**** Input for this task

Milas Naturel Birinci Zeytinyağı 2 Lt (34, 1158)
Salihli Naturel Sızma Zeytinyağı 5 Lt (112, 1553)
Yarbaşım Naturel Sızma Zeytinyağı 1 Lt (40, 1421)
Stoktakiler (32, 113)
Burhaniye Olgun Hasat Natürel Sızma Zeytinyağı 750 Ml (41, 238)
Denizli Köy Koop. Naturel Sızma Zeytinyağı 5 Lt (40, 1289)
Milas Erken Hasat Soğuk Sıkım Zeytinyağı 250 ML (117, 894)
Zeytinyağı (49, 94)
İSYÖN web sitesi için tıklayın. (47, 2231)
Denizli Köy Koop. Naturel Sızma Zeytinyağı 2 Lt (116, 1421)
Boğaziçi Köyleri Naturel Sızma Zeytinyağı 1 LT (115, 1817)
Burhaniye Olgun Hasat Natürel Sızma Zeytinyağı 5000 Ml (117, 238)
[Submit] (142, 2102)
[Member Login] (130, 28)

********

The answer should consist of the lines from the one with "Burhaniye Olgun Hasat Natürel Sızma Zeytinyağı 5000" through the last line of the entries, duplicated exactly and nothing more.

Burhaniye Olgun Hasat Natürel Sızma Zeytinyağı 5000 Ml (117, 238)
[Submit] (142, 2102)
[Member Login] (130, 28)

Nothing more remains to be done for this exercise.